How will China’s new lockdown impact them as an investment destination? – George Lagarias

by | Apr 25, 2022

George Lagarias, Chief Economist at Mazars, comments: “China is the origin point of supply chains. Unlike Wuhan, Shanghai is China’s biggest port and the most significant bottleneck of trade between the US and China. It is also one of the largest manufacturing centres in China, with heavy concentrations of automotive and electronics suppliers.

“It is home to 121 Fortune 500 companies. Shanghai accounts for 3.8% of China GDP. Exports produced in Shanghai are 7.2% of China’s total volume and about a fifth of all goods are exported through this key port. Currently, waiting time around the port is reported to be up to 30%-40% higher than usual, although the number could be higher. Truck drivers are forced to wait up to 40 hours at certain gateway entrances.

“The repercussions will be significant. Delays will further destabilise supply chains, which have already been impacted by the war in Ukraine. On the one hand, a Chinese slowdown will be deflationary.
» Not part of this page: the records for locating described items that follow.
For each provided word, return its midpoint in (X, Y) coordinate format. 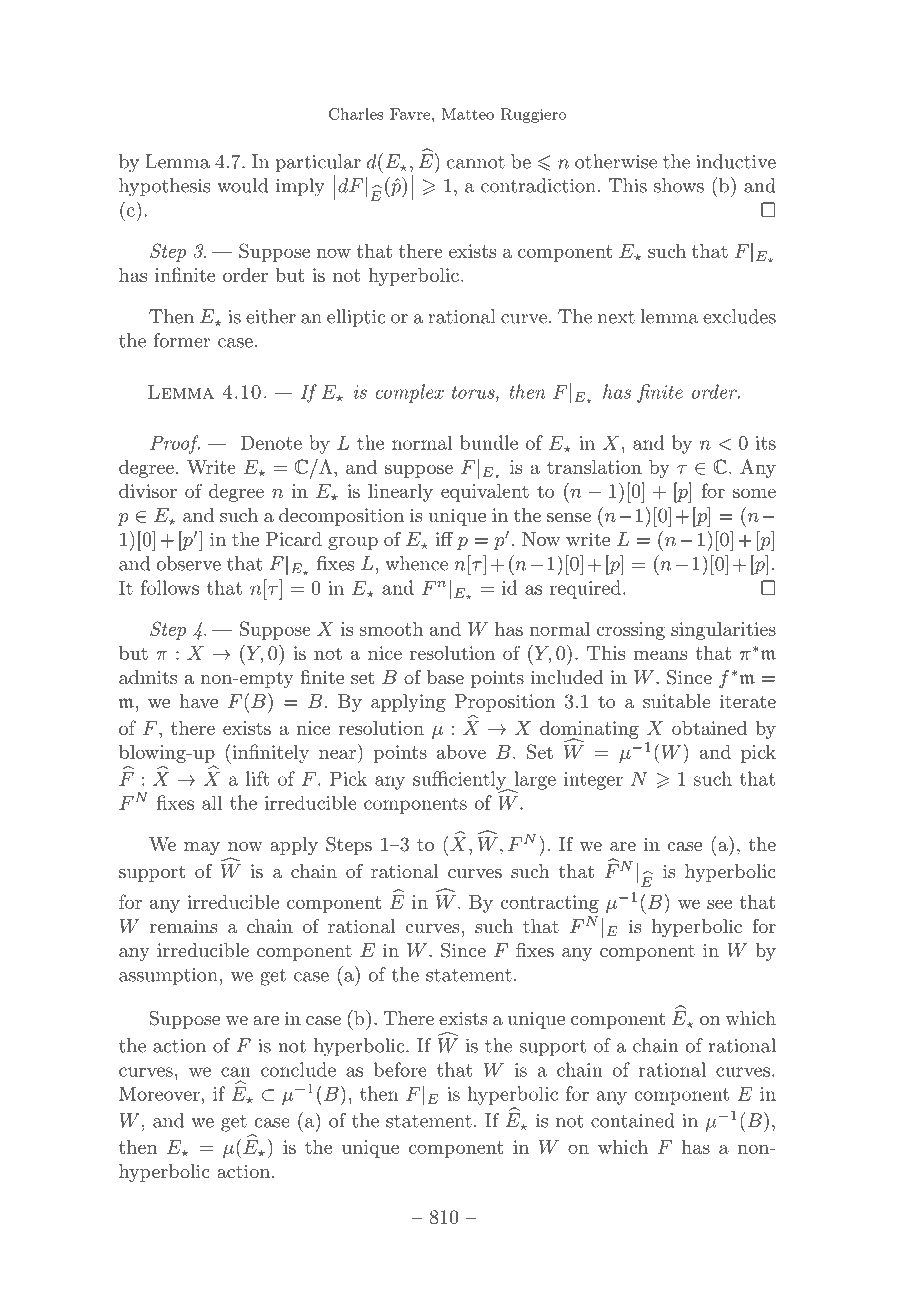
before (400, 1069)
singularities (723, 631)
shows (679, 185)
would (242, 185)
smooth (391, 629)
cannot (476, 162)
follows (170, 587)
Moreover (159, 1093)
On the other hand, however, and over a longer term, we could see inflation pressures further exacerbated as supply chains struggle to get back on line.

“By and large, the picture is one where the world has been knocked off-balance in late 2019 and has not managed to recover since. This is causing significant business and policy uncertainty, which can only cause inefficiencies. These inefficiencies can harm both growth and inflation and increase the probability of economic recession in 2022.
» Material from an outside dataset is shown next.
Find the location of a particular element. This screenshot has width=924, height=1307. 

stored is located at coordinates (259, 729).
“The global economic repercussions from China’s new lockdowns will be formidable. But they will pass. The images of repression, however, will scar China as an investment destination for years to come.

“China might still achieve its growth targets. But it will, probably, increasingly have to do it without western Foreign Direct Investments. At the very least, it will have to review and adjust its growth model. To do that, it will have to slow down and re-examine its place in the global supply chain. A world where global expansion of output is not driven by China anymore, will be slower to grow, and more inflationary. Welcome, to a world without BRICs.